Problem to work on - Pick out every line of the entries below where "handle" occurs, and copy those lines.

Stored records
*** Begin section ***

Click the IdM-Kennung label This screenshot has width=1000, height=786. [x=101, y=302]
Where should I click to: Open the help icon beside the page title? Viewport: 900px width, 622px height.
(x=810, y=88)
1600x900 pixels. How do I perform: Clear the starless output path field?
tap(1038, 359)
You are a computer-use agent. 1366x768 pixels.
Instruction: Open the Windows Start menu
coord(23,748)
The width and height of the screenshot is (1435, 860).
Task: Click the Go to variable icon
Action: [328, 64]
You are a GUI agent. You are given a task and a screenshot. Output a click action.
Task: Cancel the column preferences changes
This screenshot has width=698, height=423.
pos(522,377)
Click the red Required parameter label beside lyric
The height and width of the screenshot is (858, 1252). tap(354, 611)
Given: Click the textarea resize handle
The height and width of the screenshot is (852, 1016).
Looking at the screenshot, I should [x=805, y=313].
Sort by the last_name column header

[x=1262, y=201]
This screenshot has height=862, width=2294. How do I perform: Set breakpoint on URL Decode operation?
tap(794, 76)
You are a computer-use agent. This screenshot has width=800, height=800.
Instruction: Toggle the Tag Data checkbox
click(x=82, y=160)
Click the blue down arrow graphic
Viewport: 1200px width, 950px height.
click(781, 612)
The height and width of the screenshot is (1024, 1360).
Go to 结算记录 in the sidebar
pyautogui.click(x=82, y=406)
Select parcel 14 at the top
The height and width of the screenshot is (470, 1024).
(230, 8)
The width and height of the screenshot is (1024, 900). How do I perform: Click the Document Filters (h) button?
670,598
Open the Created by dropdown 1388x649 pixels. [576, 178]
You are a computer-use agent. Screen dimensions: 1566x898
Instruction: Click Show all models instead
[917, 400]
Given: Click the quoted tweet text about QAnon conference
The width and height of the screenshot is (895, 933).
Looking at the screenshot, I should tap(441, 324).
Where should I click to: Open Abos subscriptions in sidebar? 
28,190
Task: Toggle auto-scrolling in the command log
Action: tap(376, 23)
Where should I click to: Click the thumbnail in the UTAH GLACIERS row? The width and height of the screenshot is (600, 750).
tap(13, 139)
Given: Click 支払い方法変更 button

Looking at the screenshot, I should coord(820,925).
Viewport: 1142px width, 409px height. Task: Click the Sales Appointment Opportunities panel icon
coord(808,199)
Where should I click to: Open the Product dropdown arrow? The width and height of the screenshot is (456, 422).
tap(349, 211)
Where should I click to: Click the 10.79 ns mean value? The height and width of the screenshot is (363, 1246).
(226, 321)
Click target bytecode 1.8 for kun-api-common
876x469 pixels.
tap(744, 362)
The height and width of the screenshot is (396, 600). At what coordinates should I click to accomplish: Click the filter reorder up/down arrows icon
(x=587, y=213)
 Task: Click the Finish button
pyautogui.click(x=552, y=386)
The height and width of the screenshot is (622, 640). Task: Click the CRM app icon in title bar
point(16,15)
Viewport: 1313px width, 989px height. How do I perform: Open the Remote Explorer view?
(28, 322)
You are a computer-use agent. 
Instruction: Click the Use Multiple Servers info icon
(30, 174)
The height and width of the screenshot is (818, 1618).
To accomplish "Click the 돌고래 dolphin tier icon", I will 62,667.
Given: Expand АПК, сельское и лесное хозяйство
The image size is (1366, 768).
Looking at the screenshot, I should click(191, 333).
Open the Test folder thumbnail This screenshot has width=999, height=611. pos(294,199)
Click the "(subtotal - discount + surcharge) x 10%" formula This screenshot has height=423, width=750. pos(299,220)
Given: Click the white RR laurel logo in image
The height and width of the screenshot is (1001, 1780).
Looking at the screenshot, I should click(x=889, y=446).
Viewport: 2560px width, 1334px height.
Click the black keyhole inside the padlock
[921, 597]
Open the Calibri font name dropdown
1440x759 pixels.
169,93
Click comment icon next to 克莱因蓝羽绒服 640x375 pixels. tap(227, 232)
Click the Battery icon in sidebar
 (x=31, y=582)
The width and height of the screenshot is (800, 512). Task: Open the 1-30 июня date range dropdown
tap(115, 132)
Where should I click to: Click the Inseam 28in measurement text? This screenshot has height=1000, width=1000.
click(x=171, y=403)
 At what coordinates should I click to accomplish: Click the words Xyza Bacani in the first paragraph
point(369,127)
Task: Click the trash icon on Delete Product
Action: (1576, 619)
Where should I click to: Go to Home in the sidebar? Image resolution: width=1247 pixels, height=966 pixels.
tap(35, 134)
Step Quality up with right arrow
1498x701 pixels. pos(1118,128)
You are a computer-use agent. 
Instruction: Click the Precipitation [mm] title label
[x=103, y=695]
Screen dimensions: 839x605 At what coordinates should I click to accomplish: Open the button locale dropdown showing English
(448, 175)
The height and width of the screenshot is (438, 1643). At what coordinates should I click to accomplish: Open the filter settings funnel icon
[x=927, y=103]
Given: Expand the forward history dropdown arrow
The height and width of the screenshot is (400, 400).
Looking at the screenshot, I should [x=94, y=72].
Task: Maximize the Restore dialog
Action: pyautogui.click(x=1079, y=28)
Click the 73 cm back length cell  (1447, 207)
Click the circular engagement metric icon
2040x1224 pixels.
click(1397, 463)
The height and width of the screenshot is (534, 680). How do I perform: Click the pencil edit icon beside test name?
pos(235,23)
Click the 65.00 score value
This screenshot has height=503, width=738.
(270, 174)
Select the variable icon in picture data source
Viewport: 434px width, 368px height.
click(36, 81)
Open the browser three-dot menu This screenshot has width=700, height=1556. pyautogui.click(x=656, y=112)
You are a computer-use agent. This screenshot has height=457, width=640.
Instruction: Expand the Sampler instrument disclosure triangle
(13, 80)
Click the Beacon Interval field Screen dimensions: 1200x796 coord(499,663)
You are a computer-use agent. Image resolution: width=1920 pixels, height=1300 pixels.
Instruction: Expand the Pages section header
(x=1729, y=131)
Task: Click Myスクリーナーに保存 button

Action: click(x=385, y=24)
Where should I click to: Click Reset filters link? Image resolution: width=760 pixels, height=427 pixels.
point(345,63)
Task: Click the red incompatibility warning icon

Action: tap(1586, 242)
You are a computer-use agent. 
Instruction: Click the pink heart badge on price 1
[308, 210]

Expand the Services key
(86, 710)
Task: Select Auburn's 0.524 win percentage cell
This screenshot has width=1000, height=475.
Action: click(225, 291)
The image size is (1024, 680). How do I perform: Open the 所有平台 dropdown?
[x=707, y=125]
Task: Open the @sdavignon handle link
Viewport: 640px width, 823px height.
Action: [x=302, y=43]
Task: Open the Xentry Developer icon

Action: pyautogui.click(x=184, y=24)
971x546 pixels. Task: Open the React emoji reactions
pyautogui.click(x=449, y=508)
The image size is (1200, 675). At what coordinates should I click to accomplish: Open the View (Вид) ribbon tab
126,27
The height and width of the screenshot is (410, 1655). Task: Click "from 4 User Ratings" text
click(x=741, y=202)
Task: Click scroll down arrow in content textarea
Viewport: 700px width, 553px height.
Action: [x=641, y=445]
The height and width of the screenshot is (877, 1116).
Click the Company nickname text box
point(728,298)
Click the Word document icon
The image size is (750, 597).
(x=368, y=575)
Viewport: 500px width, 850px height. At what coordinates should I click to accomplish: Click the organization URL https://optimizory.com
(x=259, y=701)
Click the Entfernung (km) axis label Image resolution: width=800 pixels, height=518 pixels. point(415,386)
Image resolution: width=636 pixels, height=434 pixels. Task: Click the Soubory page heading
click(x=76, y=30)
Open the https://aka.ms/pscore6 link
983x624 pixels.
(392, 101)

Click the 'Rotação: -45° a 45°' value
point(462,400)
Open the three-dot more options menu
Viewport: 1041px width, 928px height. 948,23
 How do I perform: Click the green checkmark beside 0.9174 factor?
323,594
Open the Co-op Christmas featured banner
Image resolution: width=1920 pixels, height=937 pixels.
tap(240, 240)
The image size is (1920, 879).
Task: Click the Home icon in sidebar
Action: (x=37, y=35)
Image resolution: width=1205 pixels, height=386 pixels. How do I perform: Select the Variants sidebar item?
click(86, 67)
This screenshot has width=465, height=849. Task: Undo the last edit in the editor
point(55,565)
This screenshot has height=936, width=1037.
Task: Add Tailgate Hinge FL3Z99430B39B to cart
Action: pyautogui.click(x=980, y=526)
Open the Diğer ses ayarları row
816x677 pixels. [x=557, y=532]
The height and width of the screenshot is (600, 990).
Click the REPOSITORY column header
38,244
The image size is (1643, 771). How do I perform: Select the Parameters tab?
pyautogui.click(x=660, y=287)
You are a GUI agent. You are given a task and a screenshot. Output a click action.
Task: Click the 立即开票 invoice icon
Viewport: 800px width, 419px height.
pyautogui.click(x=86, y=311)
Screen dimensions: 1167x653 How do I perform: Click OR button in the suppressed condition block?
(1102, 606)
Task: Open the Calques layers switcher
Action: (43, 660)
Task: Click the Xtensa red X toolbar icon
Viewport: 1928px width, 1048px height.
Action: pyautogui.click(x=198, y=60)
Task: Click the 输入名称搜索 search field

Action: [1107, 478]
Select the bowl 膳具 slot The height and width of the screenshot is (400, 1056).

*** End section ***

Your solution -
Given: Click the textarea resize handle
Task: Open the @sdavignon handle link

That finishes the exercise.